As a personal anecdote, I don't need those things. I don't need a car, I don't
need a smartphone, I don't need a TV, I don't need more than a few clothes, I
don't need furniture other than a bed, I don't need to eat out or eat
expensive food/drinks, if I wasn't working I wouldn't even need a computer and
internet. I'm quite happy without most of those things. I make an engineer's
salary and save almost all of it, so that one year out of college (cheap
education, no loans) I now have savings that could easily last me 5 years in
the bay area at my current lifestyle (counting housing/food/healthcare) or
significantly longer in a cheaper area. (Though I'm not quitting yet, I still
enjoy my job and maybe there's the beginnings of golden handcuffs there.)

Unfortunately for my case, I expect it will be hard to raise a family on this
below-standard-expenditure lifestyle, although that is something I think I
want to do. For one thing, I can't imagine how I'd find a wife who was on
board with living without all the standard American luxuries.
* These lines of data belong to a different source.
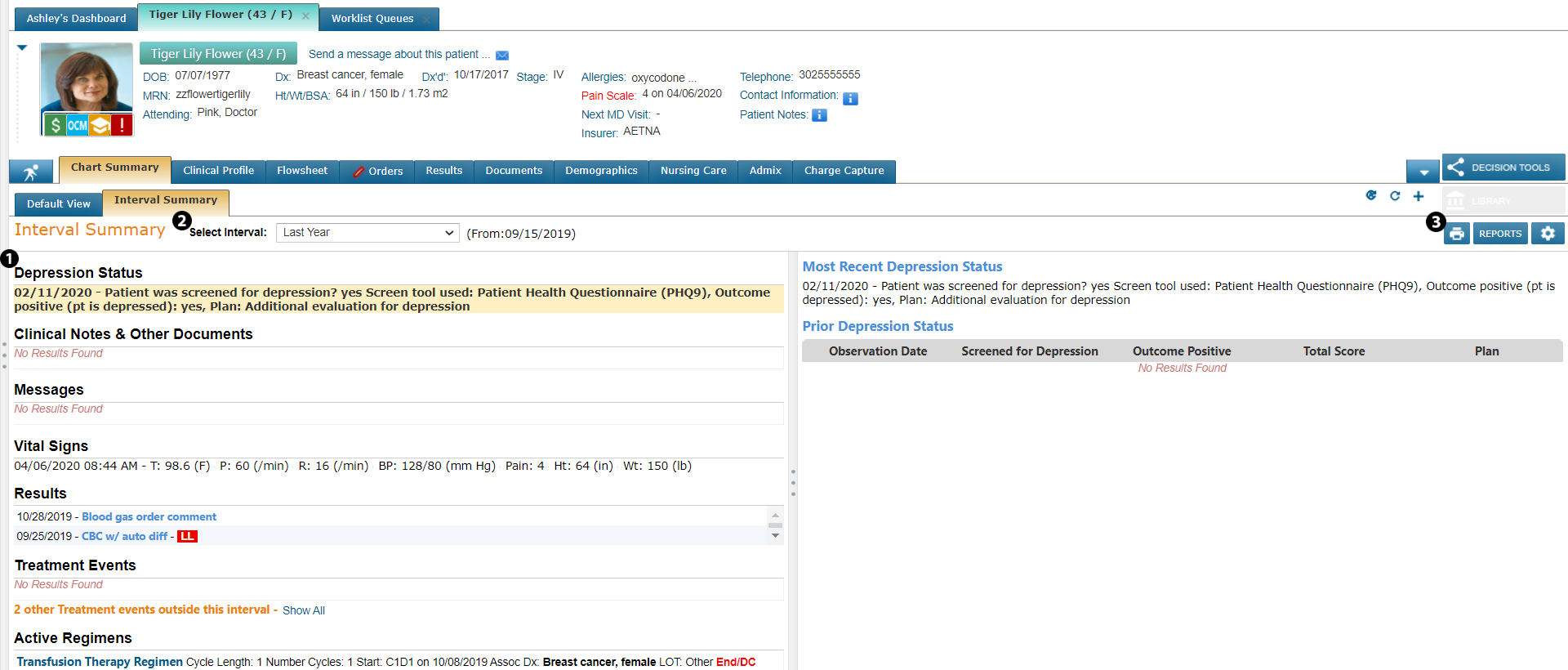
Task: Open the settings gear next to Reports
Action: click(1548, 234)
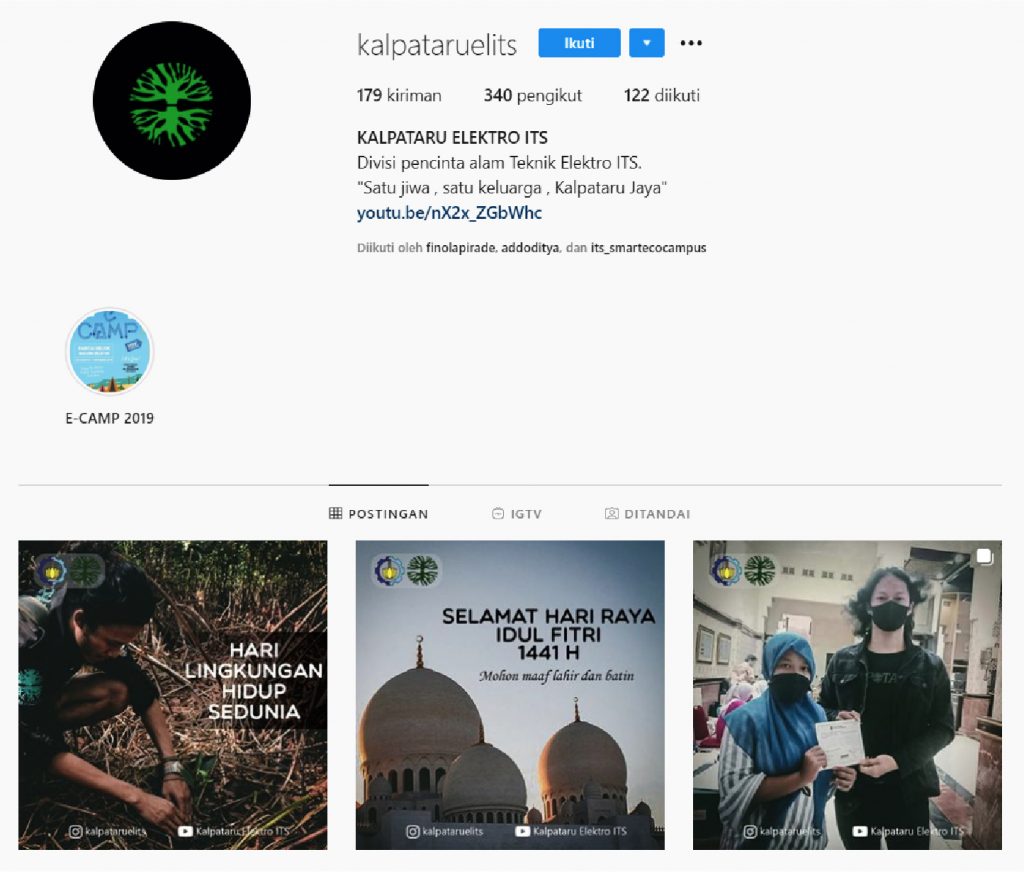1024x879 pixels.
Task: Click the Ikuti follow button
Action: point(579,43)
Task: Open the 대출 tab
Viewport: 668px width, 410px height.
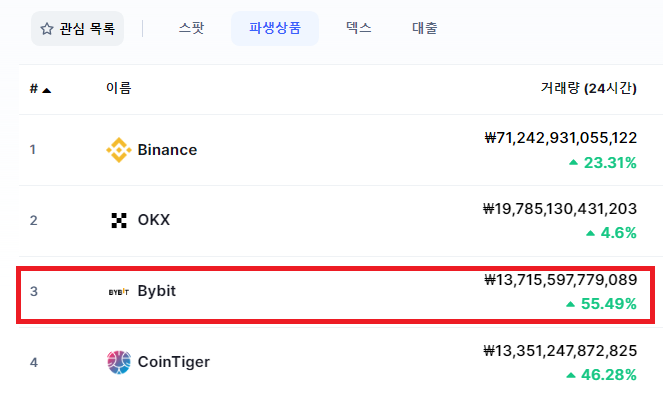Action: point(425,28)
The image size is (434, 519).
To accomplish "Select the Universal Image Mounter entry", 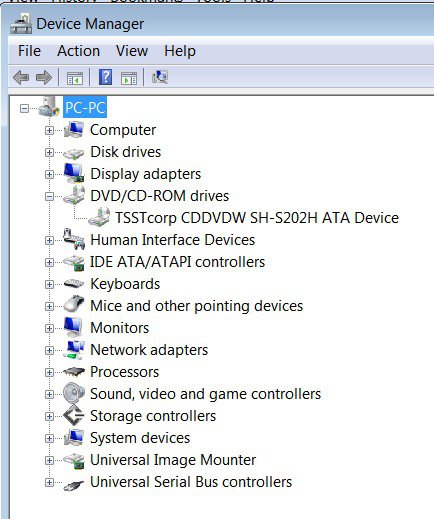I will [173, 460].
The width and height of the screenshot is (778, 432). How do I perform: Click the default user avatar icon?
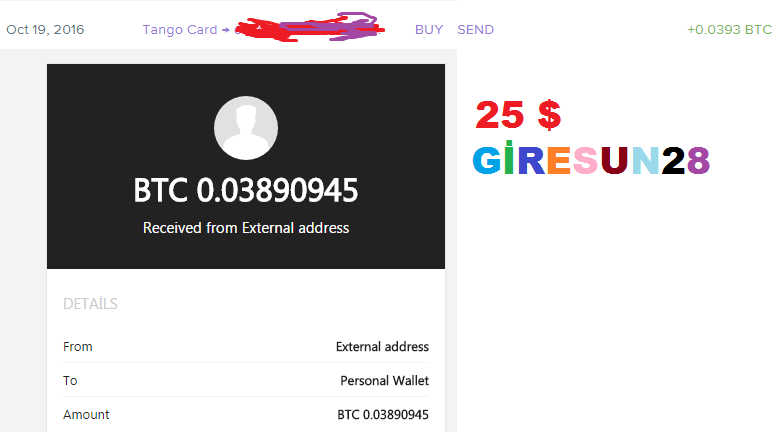[246, 128]
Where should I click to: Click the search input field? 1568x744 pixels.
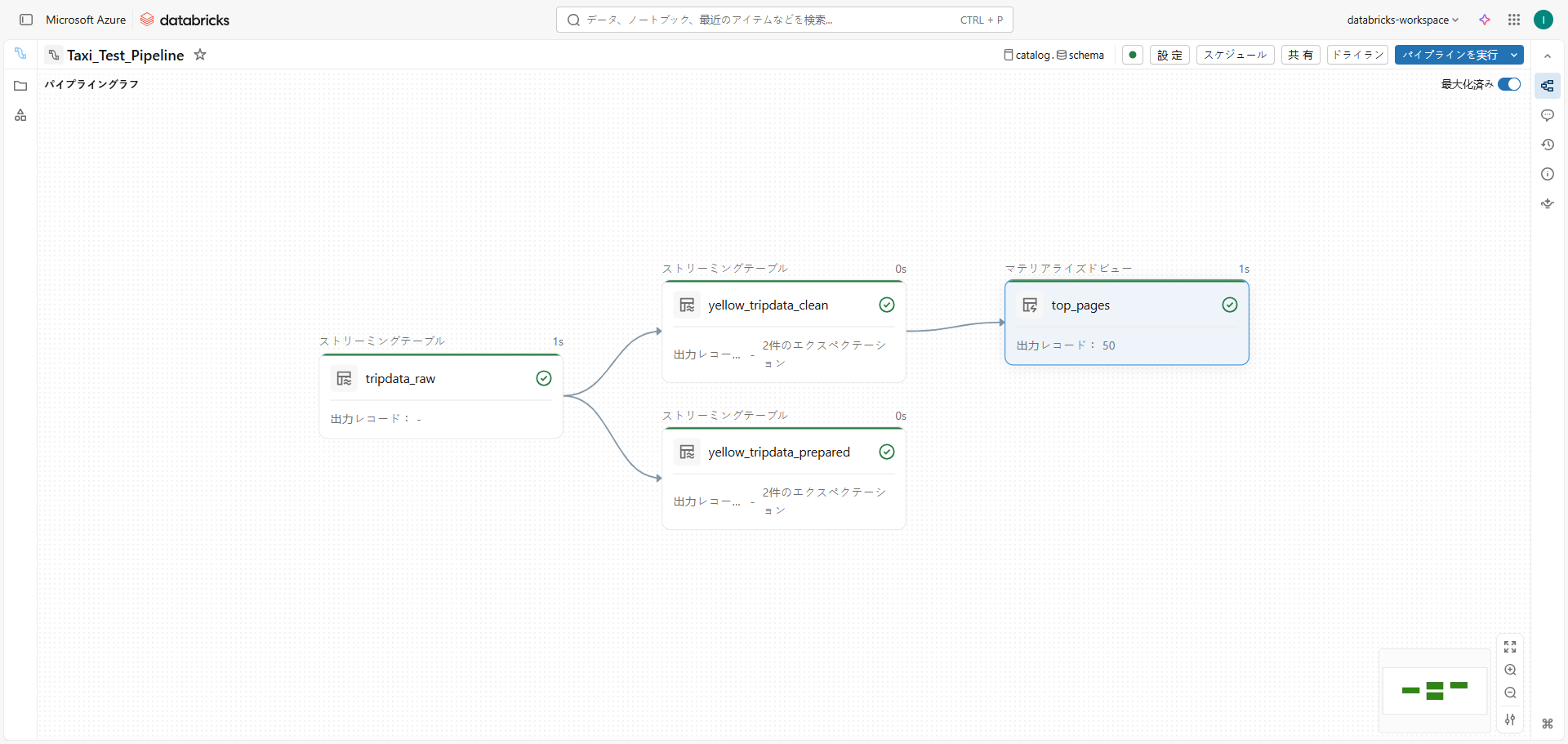point(768,20)
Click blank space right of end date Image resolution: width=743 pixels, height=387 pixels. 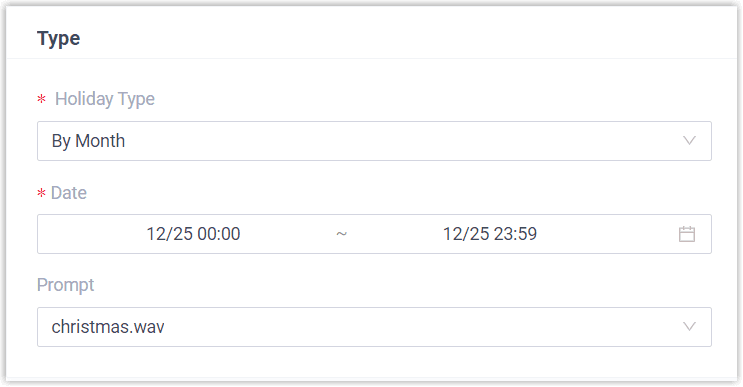pos(607,234)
I imagine such a
woman exists, but I wouldn't know where to look.

And even though I want to take a bunch of time off and travel the world / work
on my own (zero-hope-for-profit) hobby projects, I can imagine society's
disapproval of this, and also can't help but wonder if I'd regret it. What if
it was hard to get a job as good as this if I later wanted to go in for money
like everyone else?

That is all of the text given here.